- Tim Talks Money
- Posts
- Asia Tea Time - Cup 31 ☕
Asia Tea Time - Cup 31 ☕
This week, I write about the Japan Exchange Group, tips on how much cash to hold, and Kakao.
Macro in Asia
Japan stock exchange looks to “name and shame” corporate baddies
The Japan Exchange Group, which runs the Tokyo and Osaka stock exchanges, plans to introduce a “name and shame” regime in order to drive improved corporate governance standards in Japan.
The group hopes this will encourage investors to assign Japanese stocks a higher value.
Why it’s happening
We all know that Japan is trying to strike while “the iron is hot” given its stock market has been a big winner in 2023. Going big on corporate governance – such as the makeu up of companies’ board of directors – is one way to keep the market momentum going.
Foreign investors have long seen corporate governance in Japan as poor relative to other developed stock markets. That’s impacted valuations in the Japanese stock market.
Indeed, the Japan Exchange Group (JPX) highlighted that roughly half the companies listed on its main stock index are trading below the stated value of their assets. Not ideal.
Why it matters
If Japanese companies can get their act together and start engaging investors by disclosing more information, then perhaps they’ll start attracting higher valuations.
It’s a great way to get international investors “onside” with the Japan story now that its stock market is setting new highs.
By publicly naming companies not complying with JPX recommendations, the whole “naming and shaming” is looking to play on companies fears of “losing face”.
What’s next?
Talk around reform in corporate Japan has come and gone many times without a lot of material change. Maybe this time will be different but definitely watch those disclosures closely.
Tim’s Take
So yes, we’ve seen this act before in Japan. Mainly during the “Abenomics” years starting in 2012.
As one of the “three arrows” of the former Prime Minister’s push to revive the economy, corporate reform was seen as central to the thesis.
💡
Yet while super low interest rates and fiscal policy helped the stock market, there wasn’t that much progress on the corporate governance front.

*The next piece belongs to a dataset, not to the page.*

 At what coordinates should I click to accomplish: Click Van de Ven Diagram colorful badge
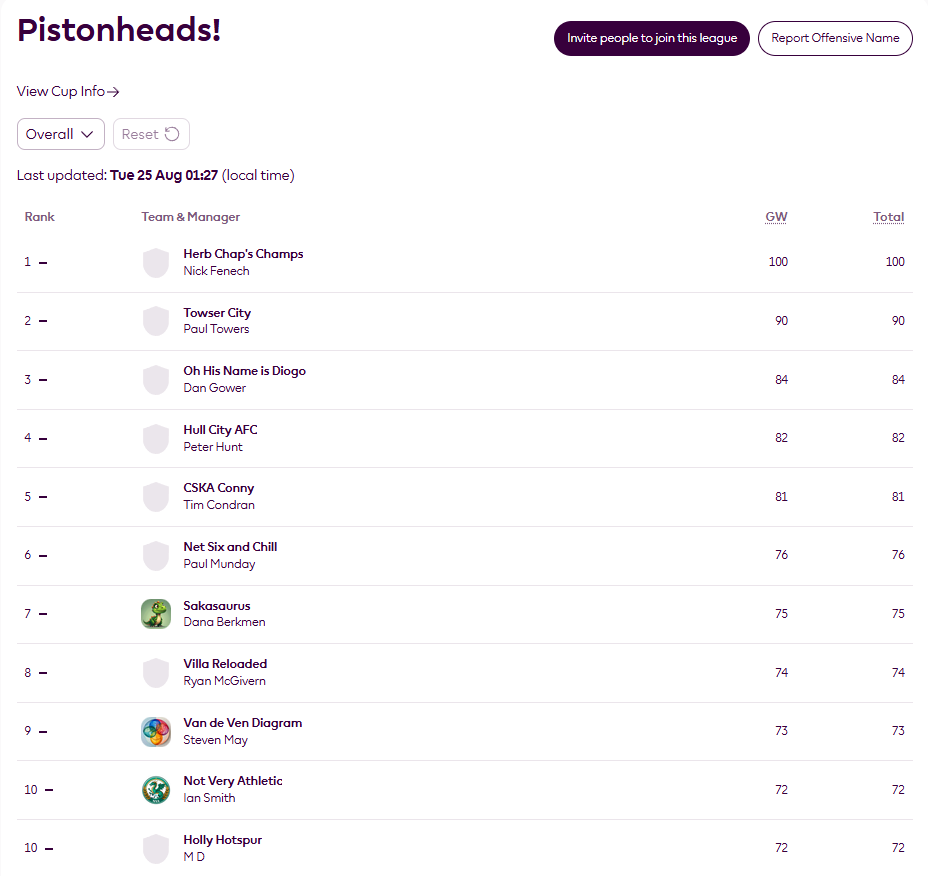click(x=156, y=732)
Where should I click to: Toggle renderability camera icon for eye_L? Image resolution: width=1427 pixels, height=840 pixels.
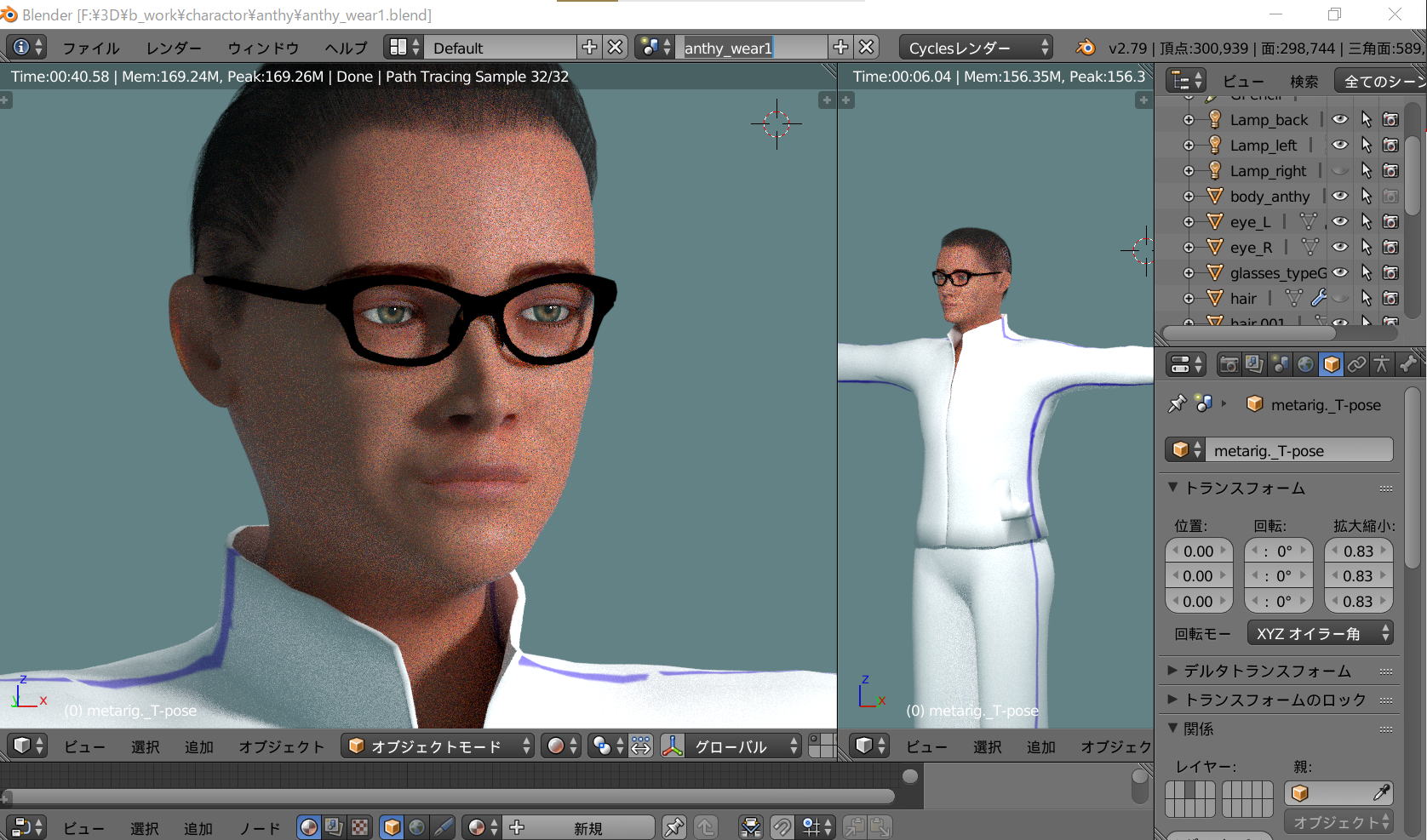click(1390, 222)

The launch of the JPX-Nikkei 400 Index (an index made up of companies focused on the efficient use of capital and investor-friendly management practices) was heralded as a sign of things to come but the pace of reforms stalled after that.
Indeed, a host of scandals in the 2010s – including a high-profile “cooking of the books” by camera and optical maker Olympus – revealed how far Japan had to go in instilling corporate best practices.
In an amusing (ironic) twist, JPX itself has recently been highlighted as one listed Japanese firm that has a pathetically low number of women on its board – just 13%. That’s less than half the level of global peers and is also below its own listing rule.
Ultimately, while the outlook does appear bright for Japanese companies, from both an earnings and geopolitical perspective, on the corporate governance front there’s still ample room for improvement.
Tim’s money tip of the week
In this environment, the whole “cash is king” argument gets thrown about a lot. It’s understandable why.
With stock markets volatile and lacking any real clear direction, why not just stick all your money into a bank savings account or money market fund yielding 4-5%?
Technically, we should know the answer to that but finding comfort in safety (it’s almost like a safety blanket, isn’t it?) is a very normal emotion. However, it can be damaging to your long-term financial goals.
That’s because your real return (inflation minus interest rate) could just barely be positive over the long term and, once interest rates start to come down (because eventually they will), you’ll have to figure out what to do with the cash.
Remember, we shouldn’t actually be investing any money we need within the next five years into the stock market. Yet over the long, long term, global stocks deliver an annualised return of 9-10%.
Admittedly, it doesn’t feel like that right now but falling into the trap of holding too much cash will be detrimental to our long-term returns.
So, what’s the ideal level of cash to hold? Lest we forget we need that emergency cash fund so in that, you’d have 6-12 months of expenses in cash. You can park that in a savings account and at least earn something on it.
As for your “war chest” on how much cash beyond that to hold for investing, it’s a very personal decision. Some people have 5% of their portfolio in cash while others can hold up to 15-20% at times.
Either way, it makes sense to put that money to work right away if you’re investing for decades. However what “makes sense” doesn’t always translate into what we actually do.
That’s why coming up with a regular investment plan, such as dollar cost averaging (DCA), can help you utilise your spare cash in a more methodical manner – without having to care what’s going on in the stock market.
Story of the week
It seems that corporate malfeasance is a global phenomenon – where there’s money to be made there’ll be some companies (or people) trying to profit illegally.
That’s exactly what appears to have happened in South Korea as it was revealed that the Chief Investment Officer of listed Korean company Kakao has been arrested on charges of stock manipulation.
Kakao’s CIO is being accused of buying up 240 billion Korean won (US$178 million) in shares of Korean pop agency SM Entertainment – the firm behind the hit K-Pop boyband BTS – in order to thwart a rival bid for the company.
While the deal was deemed “legitimate” by lawyers representing Kakao executives, it seems like it was anything but.